→ **PROBLEM 1**:
Duplicate a passage from the listening experiment excerpt, beginning at the words "The resulting noisy" and stopping after the words "averaged over utterances.".
→ **PROBLEM 2**:
In the listening experiment excerpt, what SNR were the noisy own voice signals mixed to at the outer microphone?

→ **EXCERPT TO READ**:
## Start

The resulting noisy own voice signals were mixed to an SNR of 0 dB at the outer microphone. This ensured a presentation level of the noisy own voice signal corresponding to 70 dB sound pressure level (SPL). For each combination of processing condition, talker, and noise type, utterances of three different sentences were presented to the participants, and the resulting subjective ratings were averaged over utterances.
7 Results of listening experiment
7.1 Subjective quality ratings
Figure 6 shows the subjective quality ratings for noisy and processed speech in the low predicted benefit case. Different subplots show the results for speech in different noise types. The ratings of each condition were very similar across noise types. In all cases, the clean reference was identified correctly. The noisy outer microphone signals were rated very low, as expected for the anchor signal, while the noisy in-ear microphone signals were rated close to 50 out of 100 on average. MWF and EBEN both performed worse than the noisy in-ear microphone signals. EBEN in particular was rated similar to the noisy outer microphone signals, indicating no quality improvement. All OVR systems trained with the proposed personalization strategies led to considerable improvements over the noisy microphone signals. In particular, the approaches using personalized fine-tuning achieved the highest quality ratings, closely followed by generic DA, generic FT.

## End

→ **PROVIDED DATA**:
## Start

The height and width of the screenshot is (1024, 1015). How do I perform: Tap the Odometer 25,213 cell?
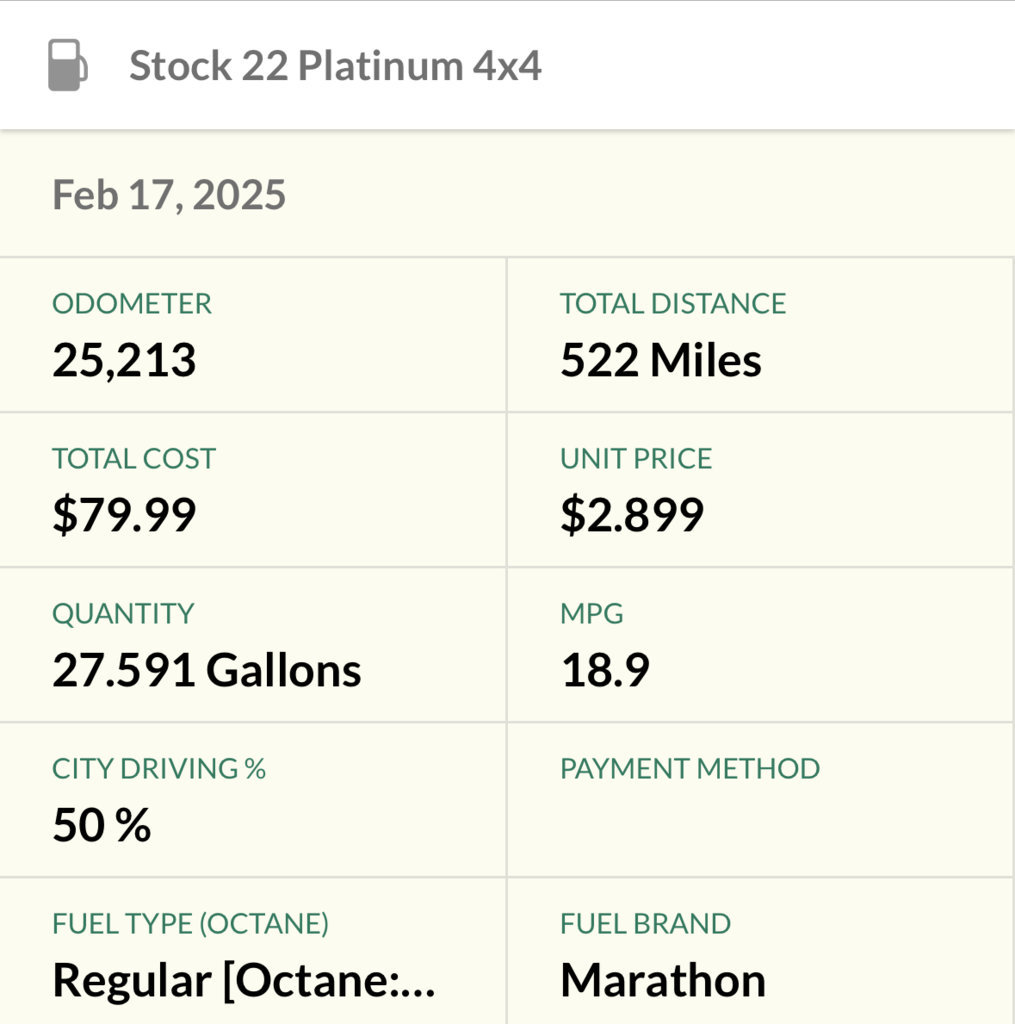253,335
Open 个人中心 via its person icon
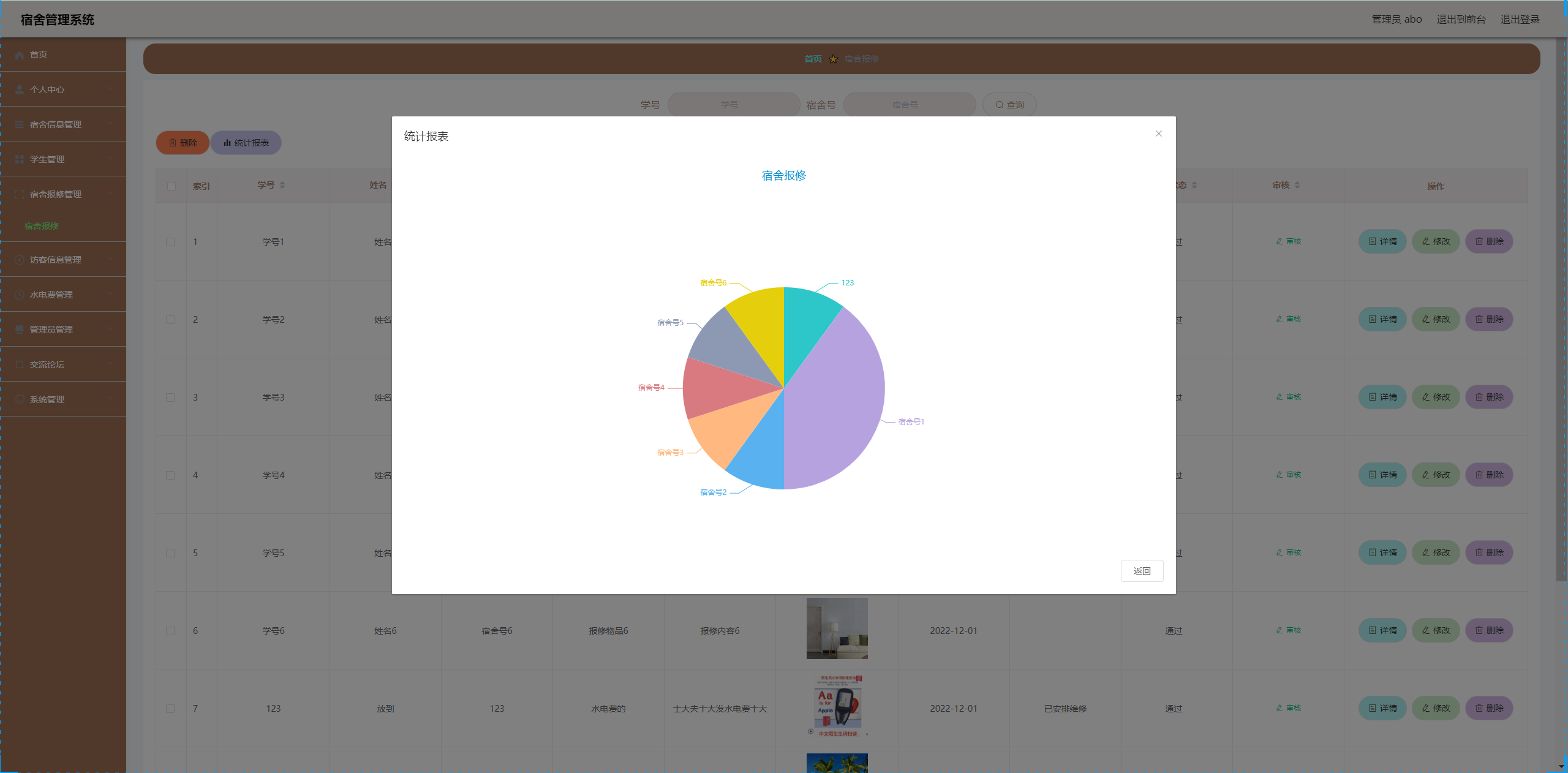Screen dimensions: 1568x773 click(19, 89)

## End

→ **FINAL ANSWER 1**:
The resulting noisy own voice signals were mixed to an SNR of 0 dB at the outer microphone. This ensured a presentation level of the noisy own voice signal corresponding to 70 dB sound pressure level (SPL). For each combination of processing condition, talker, and noise type, utterances of three different sentences were presented to the participants, and the resulting subjective ratings were averaged over utterances.

→ **FINAL ANSWER 2**:
0 dB